Students at UT Arlington's College of Architecture, Planning and Public Affairs (CAPPA) redesigned the bridges crossing over Cooper Street to better connect campus and remind drivers: they're cutting through Mav Country.

The winning design team drew inspiration from Dallas' Klyde Warren Park: construct a deck over the busy road that holds green space, social spaces and paths for pedestrians.

Patricia Cerda was part of the first place team, Mav Tracers. She said the group's design was also influenced by UTA's 2005-2020 Master Plan, whichalso proposed a plaza over Cooper Street.

"We were like, 'Well, they thought about it, too, so it can't be a crazy idea,'" she said.

Cerda's group was one of 40 that pitched redesigns of UTA's north and south bridges. The Mav Tracers and other groups that placed will meet with the design team the city selects for the project.

Both university and city leaders have grappled with safety and campus recognition along Cooper Street for decades. The university constructed the bridges, and the roadway was lowered in 1989 four months after graduate student Andy Beck died while crossing at street level. In 2016, college senior Eneyda Lisette Sorto was also struck and killed crossing the street.

A bridge crossing says "Welcome to Maverick Country" in UT Arlington's signature orange and blue coloring. It connects students over six lanes of trafffic on Cooper Street.
Courtesy
/
UT Arlington
UT Arlington solicited student redesign ideas for bridges over Cooper Street. The bridges, which connect east and west campus, were built in 1989.

The university observed a "rising toll of injuries" along the street between the 1960s and 1980s, according to the library's curated history of UTA accessibility.
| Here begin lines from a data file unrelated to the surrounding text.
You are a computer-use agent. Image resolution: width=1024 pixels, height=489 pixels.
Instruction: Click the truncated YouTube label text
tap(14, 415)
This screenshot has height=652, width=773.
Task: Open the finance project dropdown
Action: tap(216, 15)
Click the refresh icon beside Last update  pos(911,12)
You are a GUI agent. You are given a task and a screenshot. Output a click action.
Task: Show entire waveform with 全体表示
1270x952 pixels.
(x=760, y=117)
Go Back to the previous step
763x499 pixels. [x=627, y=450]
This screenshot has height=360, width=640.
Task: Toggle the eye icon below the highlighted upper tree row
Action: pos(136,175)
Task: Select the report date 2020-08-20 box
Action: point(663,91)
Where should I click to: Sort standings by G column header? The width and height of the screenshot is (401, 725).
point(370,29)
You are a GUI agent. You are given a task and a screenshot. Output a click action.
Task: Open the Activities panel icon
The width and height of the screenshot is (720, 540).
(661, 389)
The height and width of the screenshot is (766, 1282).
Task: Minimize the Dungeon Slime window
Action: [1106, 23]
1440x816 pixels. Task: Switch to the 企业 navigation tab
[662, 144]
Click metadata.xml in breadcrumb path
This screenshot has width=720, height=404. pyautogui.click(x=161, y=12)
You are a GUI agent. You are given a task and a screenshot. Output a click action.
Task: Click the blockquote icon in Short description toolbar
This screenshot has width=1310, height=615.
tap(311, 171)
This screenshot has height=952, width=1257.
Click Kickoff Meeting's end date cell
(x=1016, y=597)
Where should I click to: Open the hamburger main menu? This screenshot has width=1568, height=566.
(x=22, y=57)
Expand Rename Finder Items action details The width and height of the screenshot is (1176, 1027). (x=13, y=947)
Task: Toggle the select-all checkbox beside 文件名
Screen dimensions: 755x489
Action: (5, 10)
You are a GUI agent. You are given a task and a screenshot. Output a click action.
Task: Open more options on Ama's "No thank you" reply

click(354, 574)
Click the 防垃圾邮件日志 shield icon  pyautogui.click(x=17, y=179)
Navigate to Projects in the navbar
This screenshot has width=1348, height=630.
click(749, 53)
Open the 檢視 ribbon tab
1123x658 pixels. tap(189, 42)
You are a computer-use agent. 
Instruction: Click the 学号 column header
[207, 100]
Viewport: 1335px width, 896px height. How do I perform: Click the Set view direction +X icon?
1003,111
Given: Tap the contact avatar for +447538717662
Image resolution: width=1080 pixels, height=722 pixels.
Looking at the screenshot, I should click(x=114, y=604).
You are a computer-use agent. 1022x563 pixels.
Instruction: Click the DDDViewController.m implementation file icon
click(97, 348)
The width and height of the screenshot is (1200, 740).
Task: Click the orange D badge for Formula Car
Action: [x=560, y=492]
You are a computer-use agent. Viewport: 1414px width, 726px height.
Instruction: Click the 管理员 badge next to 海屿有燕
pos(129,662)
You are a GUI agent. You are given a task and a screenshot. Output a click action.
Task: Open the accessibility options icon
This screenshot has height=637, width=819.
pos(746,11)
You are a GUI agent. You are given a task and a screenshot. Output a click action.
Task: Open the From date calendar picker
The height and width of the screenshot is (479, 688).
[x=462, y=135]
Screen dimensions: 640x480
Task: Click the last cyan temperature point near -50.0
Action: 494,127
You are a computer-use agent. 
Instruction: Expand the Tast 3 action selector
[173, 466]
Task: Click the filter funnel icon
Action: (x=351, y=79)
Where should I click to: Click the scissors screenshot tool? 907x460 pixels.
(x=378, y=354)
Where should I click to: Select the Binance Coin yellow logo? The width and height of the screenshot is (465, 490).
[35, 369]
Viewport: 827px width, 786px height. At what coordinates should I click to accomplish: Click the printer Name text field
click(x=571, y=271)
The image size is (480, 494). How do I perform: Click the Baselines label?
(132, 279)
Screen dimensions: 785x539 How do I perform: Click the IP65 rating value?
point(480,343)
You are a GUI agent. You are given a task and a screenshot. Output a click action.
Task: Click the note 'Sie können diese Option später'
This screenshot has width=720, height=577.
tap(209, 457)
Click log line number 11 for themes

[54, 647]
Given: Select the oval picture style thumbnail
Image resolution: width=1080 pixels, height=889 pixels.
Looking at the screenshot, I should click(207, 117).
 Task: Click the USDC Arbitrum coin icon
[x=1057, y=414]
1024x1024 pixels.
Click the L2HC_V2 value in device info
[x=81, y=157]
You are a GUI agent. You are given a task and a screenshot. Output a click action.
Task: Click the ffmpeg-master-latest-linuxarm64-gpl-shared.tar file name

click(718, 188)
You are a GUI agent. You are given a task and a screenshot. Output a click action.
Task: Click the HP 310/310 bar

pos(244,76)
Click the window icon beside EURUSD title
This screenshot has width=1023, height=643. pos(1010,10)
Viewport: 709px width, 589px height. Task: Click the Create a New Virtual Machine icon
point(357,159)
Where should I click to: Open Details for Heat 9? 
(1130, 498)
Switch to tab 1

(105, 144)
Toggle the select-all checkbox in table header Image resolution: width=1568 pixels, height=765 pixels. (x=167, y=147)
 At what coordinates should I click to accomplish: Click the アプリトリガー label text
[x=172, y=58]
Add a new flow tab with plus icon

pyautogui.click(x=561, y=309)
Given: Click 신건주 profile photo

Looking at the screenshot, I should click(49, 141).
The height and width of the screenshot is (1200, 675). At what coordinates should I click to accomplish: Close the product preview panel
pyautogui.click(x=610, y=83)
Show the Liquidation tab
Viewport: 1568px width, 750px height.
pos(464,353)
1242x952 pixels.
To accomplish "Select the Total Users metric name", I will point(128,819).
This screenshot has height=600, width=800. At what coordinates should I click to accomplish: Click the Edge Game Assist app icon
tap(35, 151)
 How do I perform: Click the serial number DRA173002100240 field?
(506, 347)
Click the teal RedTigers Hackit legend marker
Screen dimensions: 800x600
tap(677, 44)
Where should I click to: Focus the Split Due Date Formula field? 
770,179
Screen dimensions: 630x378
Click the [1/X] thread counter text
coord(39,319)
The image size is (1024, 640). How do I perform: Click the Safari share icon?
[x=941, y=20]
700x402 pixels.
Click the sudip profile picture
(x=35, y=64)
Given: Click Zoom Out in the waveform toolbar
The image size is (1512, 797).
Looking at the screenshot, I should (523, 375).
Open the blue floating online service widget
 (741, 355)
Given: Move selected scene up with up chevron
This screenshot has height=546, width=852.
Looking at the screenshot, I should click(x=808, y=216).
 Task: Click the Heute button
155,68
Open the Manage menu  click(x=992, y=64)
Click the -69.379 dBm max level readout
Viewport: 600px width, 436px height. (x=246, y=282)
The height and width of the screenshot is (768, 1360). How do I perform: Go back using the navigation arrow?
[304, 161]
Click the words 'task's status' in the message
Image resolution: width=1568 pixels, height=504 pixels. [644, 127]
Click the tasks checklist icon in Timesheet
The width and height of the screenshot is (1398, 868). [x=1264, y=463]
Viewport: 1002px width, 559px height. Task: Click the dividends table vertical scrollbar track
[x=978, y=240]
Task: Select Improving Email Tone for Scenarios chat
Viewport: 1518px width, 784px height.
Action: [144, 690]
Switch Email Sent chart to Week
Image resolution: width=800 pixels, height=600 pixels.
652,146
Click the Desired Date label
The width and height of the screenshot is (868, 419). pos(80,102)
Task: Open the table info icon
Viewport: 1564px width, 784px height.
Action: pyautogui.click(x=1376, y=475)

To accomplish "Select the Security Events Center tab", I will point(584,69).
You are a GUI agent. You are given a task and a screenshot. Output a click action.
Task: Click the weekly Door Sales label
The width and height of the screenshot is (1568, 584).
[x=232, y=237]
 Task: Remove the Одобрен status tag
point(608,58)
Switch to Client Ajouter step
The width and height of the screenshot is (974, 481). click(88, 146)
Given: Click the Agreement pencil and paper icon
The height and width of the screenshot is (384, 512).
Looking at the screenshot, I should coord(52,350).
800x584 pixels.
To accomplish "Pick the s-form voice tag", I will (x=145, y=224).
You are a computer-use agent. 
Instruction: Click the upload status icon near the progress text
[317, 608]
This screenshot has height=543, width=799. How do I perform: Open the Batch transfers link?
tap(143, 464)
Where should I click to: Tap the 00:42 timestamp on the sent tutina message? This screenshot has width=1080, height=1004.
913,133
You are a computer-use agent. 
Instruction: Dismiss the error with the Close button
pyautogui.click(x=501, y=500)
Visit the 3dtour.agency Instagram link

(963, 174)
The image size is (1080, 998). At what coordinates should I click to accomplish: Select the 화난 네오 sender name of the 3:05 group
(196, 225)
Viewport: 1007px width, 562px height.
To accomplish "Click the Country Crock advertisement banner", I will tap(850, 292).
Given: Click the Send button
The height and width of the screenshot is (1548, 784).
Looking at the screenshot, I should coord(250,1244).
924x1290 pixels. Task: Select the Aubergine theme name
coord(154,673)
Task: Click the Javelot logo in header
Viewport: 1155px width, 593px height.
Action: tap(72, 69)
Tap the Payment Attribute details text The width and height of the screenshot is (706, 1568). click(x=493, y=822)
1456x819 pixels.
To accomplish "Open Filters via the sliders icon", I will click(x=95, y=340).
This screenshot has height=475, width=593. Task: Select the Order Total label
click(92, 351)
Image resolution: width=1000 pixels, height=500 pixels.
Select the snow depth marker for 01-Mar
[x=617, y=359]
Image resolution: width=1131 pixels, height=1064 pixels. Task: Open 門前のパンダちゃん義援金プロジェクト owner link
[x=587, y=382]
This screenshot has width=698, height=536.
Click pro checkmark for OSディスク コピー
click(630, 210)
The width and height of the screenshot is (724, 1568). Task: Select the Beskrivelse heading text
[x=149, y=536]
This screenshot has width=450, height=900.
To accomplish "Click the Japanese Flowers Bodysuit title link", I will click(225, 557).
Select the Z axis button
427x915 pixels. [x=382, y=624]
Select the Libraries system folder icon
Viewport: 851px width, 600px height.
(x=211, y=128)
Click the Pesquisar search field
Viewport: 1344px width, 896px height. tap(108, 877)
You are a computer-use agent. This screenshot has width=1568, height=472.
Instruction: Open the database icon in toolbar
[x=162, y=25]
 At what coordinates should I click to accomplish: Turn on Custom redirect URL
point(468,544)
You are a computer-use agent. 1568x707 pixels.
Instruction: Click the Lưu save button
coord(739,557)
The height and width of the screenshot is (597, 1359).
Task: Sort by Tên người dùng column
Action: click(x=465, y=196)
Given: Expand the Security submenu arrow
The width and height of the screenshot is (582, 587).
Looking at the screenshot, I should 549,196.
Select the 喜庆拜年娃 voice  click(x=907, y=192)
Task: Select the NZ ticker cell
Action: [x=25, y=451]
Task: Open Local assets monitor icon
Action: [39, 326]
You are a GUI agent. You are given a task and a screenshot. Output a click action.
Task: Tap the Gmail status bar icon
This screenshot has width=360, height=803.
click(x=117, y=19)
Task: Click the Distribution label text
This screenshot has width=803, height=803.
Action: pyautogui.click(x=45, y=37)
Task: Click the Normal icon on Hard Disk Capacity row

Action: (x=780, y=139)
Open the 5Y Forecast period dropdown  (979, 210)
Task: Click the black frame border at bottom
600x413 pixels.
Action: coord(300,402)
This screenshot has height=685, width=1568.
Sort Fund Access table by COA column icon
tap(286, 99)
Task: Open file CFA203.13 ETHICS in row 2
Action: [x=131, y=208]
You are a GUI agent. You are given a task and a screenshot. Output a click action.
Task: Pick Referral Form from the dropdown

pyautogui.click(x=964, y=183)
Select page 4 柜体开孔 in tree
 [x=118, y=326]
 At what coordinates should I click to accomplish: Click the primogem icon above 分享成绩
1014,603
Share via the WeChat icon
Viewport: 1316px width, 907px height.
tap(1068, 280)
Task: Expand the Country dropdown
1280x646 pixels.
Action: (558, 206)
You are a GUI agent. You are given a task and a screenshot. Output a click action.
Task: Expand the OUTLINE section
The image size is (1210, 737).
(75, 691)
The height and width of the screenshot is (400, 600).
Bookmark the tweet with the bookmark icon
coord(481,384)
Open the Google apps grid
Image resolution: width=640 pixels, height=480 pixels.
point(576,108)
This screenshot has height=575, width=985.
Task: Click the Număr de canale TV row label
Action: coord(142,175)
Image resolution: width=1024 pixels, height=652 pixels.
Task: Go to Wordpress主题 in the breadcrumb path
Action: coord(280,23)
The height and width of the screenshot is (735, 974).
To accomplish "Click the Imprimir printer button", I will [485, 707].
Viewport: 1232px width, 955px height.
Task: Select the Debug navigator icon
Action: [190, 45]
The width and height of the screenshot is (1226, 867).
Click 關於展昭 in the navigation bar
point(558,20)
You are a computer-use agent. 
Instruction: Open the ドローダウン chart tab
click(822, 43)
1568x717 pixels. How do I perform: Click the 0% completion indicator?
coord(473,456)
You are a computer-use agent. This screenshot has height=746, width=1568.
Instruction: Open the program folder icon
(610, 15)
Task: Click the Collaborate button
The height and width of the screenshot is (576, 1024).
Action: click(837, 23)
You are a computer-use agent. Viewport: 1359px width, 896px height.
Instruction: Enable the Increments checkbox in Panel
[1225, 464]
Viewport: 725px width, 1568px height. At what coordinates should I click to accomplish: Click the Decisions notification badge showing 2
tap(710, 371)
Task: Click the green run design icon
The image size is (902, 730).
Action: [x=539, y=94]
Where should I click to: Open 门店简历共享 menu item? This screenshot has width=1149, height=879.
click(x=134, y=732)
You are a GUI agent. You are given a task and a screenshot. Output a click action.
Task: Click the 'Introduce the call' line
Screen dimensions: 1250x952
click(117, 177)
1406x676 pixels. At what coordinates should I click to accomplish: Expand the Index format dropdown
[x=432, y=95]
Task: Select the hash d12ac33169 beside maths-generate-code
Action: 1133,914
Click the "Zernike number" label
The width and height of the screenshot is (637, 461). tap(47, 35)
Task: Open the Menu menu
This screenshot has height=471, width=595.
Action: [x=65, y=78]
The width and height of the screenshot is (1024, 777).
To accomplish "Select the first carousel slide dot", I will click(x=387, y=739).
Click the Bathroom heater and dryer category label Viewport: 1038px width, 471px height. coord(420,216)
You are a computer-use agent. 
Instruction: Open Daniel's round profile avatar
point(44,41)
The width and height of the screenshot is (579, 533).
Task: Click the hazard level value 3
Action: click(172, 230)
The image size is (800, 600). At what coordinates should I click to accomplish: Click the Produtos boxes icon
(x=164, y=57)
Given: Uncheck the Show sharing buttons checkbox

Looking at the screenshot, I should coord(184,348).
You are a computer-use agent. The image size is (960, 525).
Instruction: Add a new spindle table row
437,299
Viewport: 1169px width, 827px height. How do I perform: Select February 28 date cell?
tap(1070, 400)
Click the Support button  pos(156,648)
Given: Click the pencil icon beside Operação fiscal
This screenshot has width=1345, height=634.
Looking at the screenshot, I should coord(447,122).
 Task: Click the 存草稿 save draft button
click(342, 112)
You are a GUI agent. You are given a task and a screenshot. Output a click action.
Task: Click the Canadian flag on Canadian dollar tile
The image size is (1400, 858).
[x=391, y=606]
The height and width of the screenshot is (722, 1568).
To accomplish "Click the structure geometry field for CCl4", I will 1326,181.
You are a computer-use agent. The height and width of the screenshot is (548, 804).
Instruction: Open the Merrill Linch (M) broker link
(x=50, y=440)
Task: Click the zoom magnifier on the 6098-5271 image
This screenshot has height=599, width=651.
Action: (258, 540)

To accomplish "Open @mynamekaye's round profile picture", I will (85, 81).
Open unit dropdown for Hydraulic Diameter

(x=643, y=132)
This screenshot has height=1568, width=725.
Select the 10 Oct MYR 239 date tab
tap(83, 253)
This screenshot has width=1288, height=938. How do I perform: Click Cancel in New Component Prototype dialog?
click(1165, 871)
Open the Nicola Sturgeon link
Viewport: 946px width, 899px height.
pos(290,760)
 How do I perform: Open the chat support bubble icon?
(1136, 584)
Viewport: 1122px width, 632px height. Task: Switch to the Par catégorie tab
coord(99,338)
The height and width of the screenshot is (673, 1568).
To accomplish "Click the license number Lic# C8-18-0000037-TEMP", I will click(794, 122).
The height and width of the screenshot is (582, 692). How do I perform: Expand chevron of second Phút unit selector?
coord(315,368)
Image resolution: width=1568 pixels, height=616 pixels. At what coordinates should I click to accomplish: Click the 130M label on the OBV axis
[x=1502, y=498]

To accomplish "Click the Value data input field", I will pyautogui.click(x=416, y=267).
Student groups in the '80s petitioned to reduce the speed limit along Cooper Street to 20 miles per hour during heavy pedestrian traffic.

Former President Wendell Nedderman called the street "an open sore running through campus," according to the UTA library.

Additionally, the barrier walls and bridges don't make it easy for commuters to recognize that they are driving through campus, Cerda said.

"It was so wild to me when people would talk about how, 'I've lived in Arlington all my life and I go down Cooper and I never knew there was a university there,'" she said.

University President Jennifer Cowley said she launched the competition as UTA planned to update the bridges. They're also a way to involve the community in building a more pleasant and recognizable space.

"This bridge is not just about UTA, it's about our community as a whole and making sure that our community feels like they're getting a gateway," Cowley said.

She said the Mav Tracers' Klyde Warren Park-inspired redesign was a common theme during the competition, as well as designs that more clearly marked the underpass as UTA campus.

"Whether that's through lights or murals or other kinds of iconography, they were really about, 'How can we tell the story of UTA through these bridges?'" Cowley said.

The competition challenged students to create a multi-phase project.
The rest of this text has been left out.